Suponiendo que Alain se presentase en el hotel, ¿qué iba a hacer Maigret? ¿Dirigirse a él amablemente? ¿Decirle que deseaba una explicación?
¿Y si intentaba escaparse y forcejeaba? ¿Qué aspecto tendría, ante todos aquellos ingleses que sonreían a su sol, metiéndose con un muchacho? ¿Quizá sería sobre él sobre quien se echarían sin piedad?
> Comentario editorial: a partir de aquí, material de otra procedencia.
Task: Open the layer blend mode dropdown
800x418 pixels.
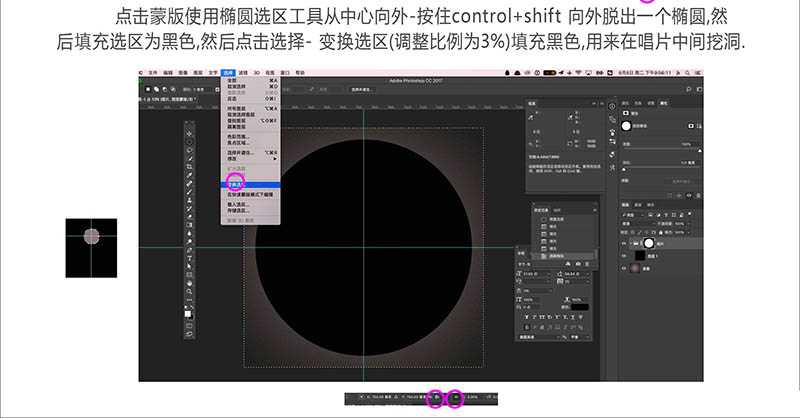Action: click(636, 224)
Aquello ya le había ocurrido una vez en París, cuando era aún joven y estaba de servicio en la vía pública. En el momento en que echaba mano a un ratero, a la salida del metro, el tipo se había puesto a gritar: «¡Socorro!». Y fue a Maigret a quien la muchedumbre retuvo hasta la llegada de los guardias.
Tenía sed todavía; titubeaba en llamar. Apretó por fin el botón blanco, convencido de que su vecino de cabellos blancos le consideraba como un hombre maleducado que bebe vaso tras vaso de cerveza.
—Un…
Creyó reconocer fuera una silueta y pronunció sin pensar:
—Whisky and soda.
—Bien, señor.
No era Alain. De cerca no se le parecía en absoluto, y, por otra parte, se unió a una muchacha que le esperaba en el bar.
Maigret continuaba allí, completamente entumecido y con mal gusto de boca, cuando Jeanne Debul, en plena forma, salió de la parrilla y fue hacia la puerta giratoria.
Afuera esperó a que uno de los porteros avisara un taxi. Bryant la siguió, también muy alegre, dirigiendo al pasar un guiño a Maigret. Parecía decir: «¡No tenga miedo!». Subió en otro taxi.
Si Alain Lagrange hubiera sido simpático habría llegado ahora. Jeanne Debul ya no estaba allí. Ya no había, pues, el peligro de que se precipitase sobre ella y descargase su automático. El vestíbulo estaba más tranquilo que hacía una hora. La gente había comido. Más sonrosados que nunca, se iban unos tras otros a sus asuntos o a pasearse por Piccadilly o Regent Street.
—¿Lo mismo, señor?
—No; esta vez desearía un emparedado.
—Le ruego nos perdone, señor. Nos está prohibido servir comidas en el vestíbulo.
Maigret habría llorado de rabia.
—Entonces sírvame usted lo que quiera. Lo mismo, ¡sea!
¡Qué importaba, después de todo! ¡No era culpa suya!